7º Programa de ação para o Ambiente da União Europeia para 2020 em matéria de ambiente «Viver bem, dentro dos limites do nosso planeta».

Adotado pela Decisão 1386/2013 do Parlamento Europeu e do Conselho o 7º Programa de Ação em matéria de Ambiente [PDF 942 KB] tem os seguintes objetivos prioritários:

a) Proteger, conservar e reforçar o capital natural da União;
b) Tornar a União uma economia hipocarbónica, eficiente na utilização dos recursos, verde e competitiva;
c) Proteger os cidadãos da União contra pressões de caráter ambiental e riscos para a saúde e o bem-estar;
d) Maximizar os benefícios da legislação da União relativa ao ambiente melhorando a sua aplicação;
e) Melhorar a base de conhecimentos e de dados da política de ambiente da União;
f) Assegurar investimentos para a política relativa ao ambiente e ao clima e abordar as externalidades ambientais;
g) Melhorar a integração e a coerência das políticas no domínio do ambiente;
h) Aumentar a sustentabilidade das cidades da União;
i) Melhorar a eficácia da União na resposta aos desafios internacionais em matéria de ambiente e clima.

 

A Agência Europeia do Ambiente publicou o Relatório Anual de Ambiente da Europa 2018, que avalia, com base num conjunto de indicadores, o nível de prossecução de 29 objetivos selecionados considerados relevantes para atingir os três objetivos temáticos prioritários do 7º Programa de Ação de Ambiente da União Europeia:

  1. Proteger, conservar e melhorar o capital Natural da União Europeia,
  2. Tornar a União uma economia hipocarbónica, eficiente na utilização dos recursos, verde e competitiva,
  3. Proteger os cidadãos da União contra pressões de caráter ambiental e riscos para a saúde e o bem-estar

 

O painel de avaliação dos indicadores evidencia um cenário sombrio na prossecução dos objetivos de melhorar o capital natural da União até 2020, sendo misto o progresso global para os outros dois objetivos.

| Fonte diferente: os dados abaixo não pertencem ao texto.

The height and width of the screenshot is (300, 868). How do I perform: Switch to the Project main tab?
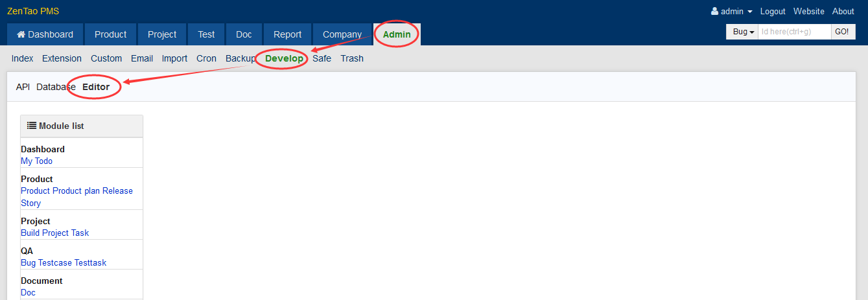162,34
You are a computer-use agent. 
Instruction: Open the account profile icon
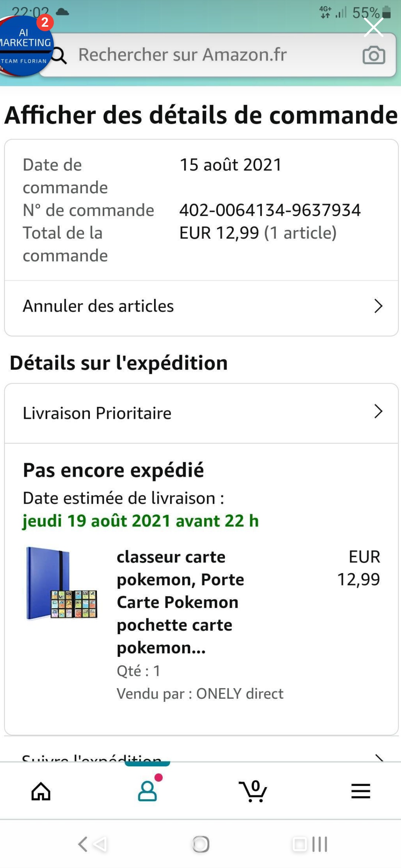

Relativamente ao 1º objetivo, o relatório evidencia em concreto que persistem os impactos negativos sobre o capital natural com uma magnitude que condiciona a prossecução de quase todas metas de 2020. Por exemplo, continua a verificar-se um declínio das populações de aves comuns e a sobre-pesca continua a ser um problema. O relatório constata ainda que ainda não existem políticas que promovam a redução dos níveis de artificialização e urbanização do solo

O relatório evidencia finalmente que para o caso dos indicadores que indiquem tendências positivas tal se deve, na maior parte dos casos, à redução da atividade económica observada a partir da crise financeira de 2008, sendo que nalgumas situações o progresso na prossecução das metas voltou, nos anos mais recentes, a abrandar devido ao aumento do crescimento económico.